● DOCUMENT SECTION
____
Re: [PATCH] vfs: partially sanitize i_state zeroing on inode creation

Jan Kara <jack@xxxxxxx> · Tue, 11 Jun 2024 12:02:22 +0200

On Tue 11-06-24 06:15:40, Mateusz Guzik wrote:
> new_inode used to have the following:
> 	spin_lock(&inode_lock);
> 	inodes_stat.nr_inodes++;
> 	list_add(&inode->i_list, &inode_in_use);
> 	list_add(&inode->i_sb_list, &sb->s_inodes);
> 	inode->i_ino = ++last_ino;
> 	inode->i_state = 0;
> 	spin_unlock(&inode_lock);
> 
> over time things disappeared, got moved around or got replaced (global
> inode lock with a per-inode lock), eventually this got reduced to:
> 	spin_lock(&inode->i_lock);
> 	inode->i_state = 0;
> 	spin_unlock(&inode->i_lock);
> 
> But the lock acquire here does not synchronize against anyone.
____
● INSTRUCTIONS
1. In the mailing-list reply about i_state zeroing, list each statement that the first quoted new_inode excerpt places between spin_lock(&inode_lock); and spin_unlock(&inode_lock);.
2. Write the next part of the mailing-list reply about i_state zeroing, starting after its last line.
____
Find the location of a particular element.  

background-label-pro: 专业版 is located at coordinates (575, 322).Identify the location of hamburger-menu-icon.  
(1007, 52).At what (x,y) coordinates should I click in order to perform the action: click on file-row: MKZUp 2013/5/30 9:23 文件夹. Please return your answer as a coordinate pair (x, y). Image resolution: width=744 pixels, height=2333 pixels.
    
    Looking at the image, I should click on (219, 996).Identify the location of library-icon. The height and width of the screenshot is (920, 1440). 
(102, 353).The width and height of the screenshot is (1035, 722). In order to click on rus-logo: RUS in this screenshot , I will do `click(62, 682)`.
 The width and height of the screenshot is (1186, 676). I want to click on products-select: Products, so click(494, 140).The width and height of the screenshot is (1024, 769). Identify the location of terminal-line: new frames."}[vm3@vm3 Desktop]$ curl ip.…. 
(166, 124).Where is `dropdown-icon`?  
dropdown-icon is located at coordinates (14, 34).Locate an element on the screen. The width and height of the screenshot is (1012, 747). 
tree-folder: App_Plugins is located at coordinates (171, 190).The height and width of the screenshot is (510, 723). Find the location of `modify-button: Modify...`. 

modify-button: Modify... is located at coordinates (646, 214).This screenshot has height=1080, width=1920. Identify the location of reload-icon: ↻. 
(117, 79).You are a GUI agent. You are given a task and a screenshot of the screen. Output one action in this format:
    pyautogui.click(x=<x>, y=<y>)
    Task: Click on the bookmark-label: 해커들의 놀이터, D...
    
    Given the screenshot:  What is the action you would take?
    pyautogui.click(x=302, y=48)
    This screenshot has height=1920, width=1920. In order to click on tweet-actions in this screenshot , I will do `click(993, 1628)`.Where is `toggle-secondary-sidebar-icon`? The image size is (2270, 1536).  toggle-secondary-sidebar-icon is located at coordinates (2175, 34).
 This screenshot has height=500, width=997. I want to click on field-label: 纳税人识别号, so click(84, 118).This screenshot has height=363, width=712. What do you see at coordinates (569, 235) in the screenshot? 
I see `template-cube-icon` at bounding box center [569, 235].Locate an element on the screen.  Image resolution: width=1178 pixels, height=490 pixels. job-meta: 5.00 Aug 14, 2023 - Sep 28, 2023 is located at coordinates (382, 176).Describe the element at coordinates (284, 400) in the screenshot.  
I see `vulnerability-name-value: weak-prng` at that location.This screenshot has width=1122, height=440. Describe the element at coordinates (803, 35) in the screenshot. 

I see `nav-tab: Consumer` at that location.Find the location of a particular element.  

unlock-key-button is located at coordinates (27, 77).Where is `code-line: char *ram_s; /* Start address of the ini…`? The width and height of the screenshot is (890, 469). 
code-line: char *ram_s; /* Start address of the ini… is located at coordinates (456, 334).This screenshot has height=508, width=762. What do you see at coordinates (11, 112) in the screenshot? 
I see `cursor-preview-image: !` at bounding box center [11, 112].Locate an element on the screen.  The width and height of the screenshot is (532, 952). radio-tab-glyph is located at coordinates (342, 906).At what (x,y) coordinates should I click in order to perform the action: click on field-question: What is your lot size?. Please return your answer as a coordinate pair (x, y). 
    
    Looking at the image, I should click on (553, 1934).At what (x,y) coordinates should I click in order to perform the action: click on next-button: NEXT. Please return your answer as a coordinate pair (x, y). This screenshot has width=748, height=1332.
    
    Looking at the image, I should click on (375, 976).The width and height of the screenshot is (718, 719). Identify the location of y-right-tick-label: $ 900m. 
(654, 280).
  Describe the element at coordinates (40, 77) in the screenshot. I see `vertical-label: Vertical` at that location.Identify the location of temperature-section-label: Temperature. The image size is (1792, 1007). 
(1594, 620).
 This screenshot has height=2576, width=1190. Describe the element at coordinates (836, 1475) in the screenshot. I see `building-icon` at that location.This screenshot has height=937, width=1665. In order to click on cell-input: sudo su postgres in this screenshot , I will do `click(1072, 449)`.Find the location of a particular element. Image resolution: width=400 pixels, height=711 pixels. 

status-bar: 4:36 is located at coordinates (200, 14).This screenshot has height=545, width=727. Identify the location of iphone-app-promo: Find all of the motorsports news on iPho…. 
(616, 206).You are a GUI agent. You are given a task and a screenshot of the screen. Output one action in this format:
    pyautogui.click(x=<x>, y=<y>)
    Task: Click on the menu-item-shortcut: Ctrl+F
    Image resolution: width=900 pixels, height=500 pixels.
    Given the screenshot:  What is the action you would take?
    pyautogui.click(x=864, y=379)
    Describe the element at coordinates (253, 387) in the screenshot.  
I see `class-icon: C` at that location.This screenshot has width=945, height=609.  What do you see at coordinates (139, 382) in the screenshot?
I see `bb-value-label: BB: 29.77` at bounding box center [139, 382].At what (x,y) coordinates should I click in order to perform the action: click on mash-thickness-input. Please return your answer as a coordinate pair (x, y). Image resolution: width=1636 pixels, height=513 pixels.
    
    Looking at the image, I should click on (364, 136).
____
● RESPONSES TO THE EXERCISE
1.
inodes_stat.nr_inodes++;
list_add(&inode->i_list, &inode_in_use);
list_add(&inode->i_sb_list, &sb->s_inodes);
inode->i_ino = ++last_ino;
inode->i_state = 0;

2.
> 
> Additionally iget5_locked performs i_state = 0 assignment without any
> locks to begin with and the two combined look confusing at best.
> 
> It looks like the current state is a leftover which was not cleaned up.
> 
> Ideally it would be an invariant that i_state == 0 to begin with, but
> achieving that would require dealing with all filesystem alloc handlers
> one by one.
> 
> In the meantime drop the misleading locking and move i_state zeroing to
> alloc_inode so that others don't need to deal with it by hand.
> 
> Signed-off-by: Mateusz Guzik <mjguzik@xxxxxxxxx>

Good point. But the initialization would seem more natural in
inode_init_always(), wouldn't it? And that will also address your "FIXME"
comment.

								Honza

> ---
> 
> I diffed this against fs-next + my inode hash patch as it adds one
> i_state = 0 case. Should that patch not be accepted this bit can be
> easily dropped from this one.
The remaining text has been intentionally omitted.